Task:
Return every line from the one with "Given: Click the" through the one with "You are a computer-use agent. The", inclusive, exactly as it appears below.

Records supplied:
-------

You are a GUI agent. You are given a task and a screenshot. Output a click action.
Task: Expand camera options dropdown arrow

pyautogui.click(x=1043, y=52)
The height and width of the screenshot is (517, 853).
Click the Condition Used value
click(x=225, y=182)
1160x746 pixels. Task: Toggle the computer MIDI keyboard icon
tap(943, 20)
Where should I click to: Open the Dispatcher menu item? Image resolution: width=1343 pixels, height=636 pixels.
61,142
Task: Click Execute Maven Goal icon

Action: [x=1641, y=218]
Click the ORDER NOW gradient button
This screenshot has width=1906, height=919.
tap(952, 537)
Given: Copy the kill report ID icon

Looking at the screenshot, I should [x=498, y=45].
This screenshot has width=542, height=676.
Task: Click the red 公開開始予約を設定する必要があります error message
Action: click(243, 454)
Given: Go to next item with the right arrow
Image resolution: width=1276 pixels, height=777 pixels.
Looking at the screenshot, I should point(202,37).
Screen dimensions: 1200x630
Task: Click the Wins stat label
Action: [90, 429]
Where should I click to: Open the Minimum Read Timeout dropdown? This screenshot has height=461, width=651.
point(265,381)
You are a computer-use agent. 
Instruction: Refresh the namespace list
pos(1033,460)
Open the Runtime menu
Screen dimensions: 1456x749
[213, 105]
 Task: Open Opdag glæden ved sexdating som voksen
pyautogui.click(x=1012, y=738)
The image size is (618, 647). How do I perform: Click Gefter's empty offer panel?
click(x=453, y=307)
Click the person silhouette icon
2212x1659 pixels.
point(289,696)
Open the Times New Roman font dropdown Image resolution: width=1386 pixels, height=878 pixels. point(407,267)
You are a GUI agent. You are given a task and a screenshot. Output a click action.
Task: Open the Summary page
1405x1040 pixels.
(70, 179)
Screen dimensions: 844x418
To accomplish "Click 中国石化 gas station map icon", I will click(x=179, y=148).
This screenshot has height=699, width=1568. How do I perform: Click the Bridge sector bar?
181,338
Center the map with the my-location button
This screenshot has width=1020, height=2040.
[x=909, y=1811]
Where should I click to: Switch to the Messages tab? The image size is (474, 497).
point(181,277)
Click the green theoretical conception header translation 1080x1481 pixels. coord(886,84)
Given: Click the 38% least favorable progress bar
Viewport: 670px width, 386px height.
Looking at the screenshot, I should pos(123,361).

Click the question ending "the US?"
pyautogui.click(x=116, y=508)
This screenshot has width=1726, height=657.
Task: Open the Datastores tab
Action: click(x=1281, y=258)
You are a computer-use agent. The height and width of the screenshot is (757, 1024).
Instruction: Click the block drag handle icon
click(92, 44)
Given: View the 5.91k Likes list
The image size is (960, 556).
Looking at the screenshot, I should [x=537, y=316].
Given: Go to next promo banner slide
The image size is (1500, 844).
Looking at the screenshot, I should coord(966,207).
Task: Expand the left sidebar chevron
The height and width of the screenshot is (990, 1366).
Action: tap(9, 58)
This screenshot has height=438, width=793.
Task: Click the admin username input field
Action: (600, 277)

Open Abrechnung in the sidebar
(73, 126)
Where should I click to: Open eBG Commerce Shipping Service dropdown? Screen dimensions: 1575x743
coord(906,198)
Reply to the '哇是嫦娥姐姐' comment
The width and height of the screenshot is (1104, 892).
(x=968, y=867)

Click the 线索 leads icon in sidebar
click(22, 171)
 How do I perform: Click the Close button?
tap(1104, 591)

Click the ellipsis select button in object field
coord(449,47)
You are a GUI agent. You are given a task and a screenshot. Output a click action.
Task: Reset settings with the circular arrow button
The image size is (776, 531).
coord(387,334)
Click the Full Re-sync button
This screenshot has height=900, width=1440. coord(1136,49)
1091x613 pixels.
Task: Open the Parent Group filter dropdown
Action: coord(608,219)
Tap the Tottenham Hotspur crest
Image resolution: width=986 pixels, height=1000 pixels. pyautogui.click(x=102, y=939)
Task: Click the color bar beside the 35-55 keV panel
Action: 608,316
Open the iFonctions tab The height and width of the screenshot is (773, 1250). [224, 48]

-------

The answer:
Given: Click the 38% least favorable progress bar
Viewport: 670px width, 386px height.
Looking at the screenshot, I should pos(123,361).

Click the question ending "the US?"
pyautogui.click(x=116, y=508)
This screenshot has width=1726, height=657.
Task: Open the Datastores tab
Action: click(x=1281, y=258)
You are a computer-use agent. The height and width of the screenshot is (757, 1024).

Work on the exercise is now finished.